What you should do —
Write out, from the entries below, exactly the lines that run between the lines holding "1020x574 pixels." and "Given: Leave the meeting with Opuść", inclusive, and stop there.

====================

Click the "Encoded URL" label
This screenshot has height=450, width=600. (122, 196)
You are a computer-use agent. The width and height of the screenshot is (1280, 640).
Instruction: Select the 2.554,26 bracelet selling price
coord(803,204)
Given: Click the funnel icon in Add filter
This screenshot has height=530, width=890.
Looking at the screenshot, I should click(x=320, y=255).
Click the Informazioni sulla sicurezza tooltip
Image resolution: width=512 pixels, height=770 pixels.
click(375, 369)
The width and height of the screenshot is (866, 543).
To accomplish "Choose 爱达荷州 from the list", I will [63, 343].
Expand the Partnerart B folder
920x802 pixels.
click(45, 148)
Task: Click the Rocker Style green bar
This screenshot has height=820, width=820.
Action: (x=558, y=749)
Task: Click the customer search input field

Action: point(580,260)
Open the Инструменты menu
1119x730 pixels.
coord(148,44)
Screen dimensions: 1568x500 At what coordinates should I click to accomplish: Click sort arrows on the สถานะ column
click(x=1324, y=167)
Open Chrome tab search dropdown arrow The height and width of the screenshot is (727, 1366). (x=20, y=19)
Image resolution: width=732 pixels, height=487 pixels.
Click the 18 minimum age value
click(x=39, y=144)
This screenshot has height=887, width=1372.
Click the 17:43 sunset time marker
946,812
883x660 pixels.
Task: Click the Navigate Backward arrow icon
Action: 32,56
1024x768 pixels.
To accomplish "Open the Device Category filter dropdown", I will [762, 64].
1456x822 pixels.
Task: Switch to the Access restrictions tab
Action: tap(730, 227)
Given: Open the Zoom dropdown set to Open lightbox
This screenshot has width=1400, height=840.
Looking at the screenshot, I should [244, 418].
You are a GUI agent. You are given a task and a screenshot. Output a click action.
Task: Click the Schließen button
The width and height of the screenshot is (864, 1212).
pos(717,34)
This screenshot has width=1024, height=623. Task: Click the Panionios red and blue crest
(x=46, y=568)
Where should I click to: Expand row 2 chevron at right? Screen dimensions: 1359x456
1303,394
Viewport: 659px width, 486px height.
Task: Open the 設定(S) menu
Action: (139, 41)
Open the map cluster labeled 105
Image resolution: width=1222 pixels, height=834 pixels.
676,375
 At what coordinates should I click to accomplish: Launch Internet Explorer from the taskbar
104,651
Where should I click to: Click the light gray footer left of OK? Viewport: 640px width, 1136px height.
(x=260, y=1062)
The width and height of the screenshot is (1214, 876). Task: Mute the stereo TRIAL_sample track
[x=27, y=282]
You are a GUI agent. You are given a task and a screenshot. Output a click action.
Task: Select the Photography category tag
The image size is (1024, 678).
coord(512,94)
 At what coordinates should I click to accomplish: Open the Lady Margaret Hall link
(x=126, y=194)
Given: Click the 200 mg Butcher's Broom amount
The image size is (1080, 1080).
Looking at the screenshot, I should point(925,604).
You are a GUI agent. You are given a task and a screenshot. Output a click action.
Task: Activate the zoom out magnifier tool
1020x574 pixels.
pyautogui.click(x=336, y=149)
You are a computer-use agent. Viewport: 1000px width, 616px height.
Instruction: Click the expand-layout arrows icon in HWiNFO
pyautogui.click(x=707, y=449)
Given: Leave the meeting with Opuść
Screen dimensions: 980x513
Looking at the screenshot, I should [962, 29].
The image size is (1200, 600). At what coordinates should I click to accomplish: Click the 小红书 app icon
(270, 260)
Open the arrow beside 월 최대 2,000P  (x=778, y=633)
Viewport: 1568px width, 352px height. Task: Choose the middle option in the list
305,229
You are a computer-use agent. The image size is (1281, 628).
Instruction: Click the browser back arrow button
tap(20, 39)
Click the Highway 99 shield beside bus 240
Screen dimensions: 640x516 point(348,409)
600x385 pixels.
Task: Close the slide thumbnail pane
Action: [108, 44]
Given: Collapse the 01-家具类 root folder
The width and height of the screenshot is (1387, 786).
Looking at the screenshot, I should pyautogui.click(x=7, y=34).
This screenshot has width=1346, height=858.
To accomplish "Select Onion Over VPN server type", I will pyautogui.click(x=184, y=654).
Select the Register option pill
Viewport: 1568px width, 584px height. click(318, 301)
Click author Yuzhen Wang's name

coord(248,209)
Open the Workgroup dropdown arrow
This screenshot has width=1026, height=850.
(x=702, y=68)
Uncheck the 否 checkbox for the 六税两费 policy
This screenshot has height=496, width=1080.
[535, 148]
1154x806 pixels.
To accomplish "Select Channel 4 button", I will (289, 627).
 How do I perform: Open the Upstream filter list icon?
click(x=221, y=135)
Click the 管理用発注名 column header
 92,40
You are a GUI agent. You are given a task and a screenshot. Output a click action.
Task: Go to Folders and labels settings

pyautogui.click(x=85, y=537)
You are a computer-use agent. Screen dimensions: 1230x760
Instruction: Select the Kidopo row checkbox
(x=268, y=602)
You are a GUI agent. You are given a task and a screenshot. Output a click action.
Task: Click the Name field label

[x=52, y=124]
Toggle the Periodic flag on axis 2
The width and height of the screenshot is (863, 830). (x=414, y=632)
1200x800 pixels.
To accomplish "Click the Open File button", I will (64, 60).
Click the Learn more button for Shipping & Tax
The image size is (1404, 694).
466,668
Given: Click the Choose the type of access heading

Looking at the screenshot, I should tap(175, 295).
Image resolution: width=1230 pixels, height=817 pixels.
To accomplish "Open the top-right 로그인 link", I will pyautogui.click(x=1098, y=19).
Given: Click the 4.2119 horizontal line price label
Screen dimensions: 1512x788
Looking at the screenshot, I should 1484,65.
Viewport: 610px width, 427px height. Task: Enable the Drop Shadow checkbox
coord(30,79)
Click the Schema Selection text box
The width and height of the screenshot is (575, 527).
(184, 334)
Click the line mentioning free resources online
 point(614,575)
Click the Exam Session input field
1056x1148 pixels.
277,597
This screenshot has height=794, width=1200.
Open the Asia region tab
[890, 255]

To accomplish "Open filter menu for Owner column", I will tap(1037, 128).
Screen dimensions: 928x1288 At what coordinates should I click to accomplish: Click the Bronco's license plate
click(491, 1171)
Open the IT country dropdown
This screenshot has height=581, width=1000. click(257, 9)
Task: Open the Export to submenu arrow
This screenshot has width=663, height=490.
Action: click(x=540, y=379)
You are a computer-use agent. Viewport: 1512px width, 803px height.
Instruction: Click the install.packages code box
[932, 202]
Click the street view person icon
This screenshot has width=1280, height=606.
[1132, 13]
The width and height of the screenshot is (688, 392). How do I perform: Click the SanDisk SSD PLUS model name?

====================

Answer to the exercise —
1020x574 pixels.
pyautogui.click(x=336, y=149)
You are a computer-use agent. Viewport: 1000px width, 616px height.
Instruction: Click the expand-layout arrows icon in HWiNFO
pyautogui.click(x=707, y=449)
Given: Leave the meeting with Opuść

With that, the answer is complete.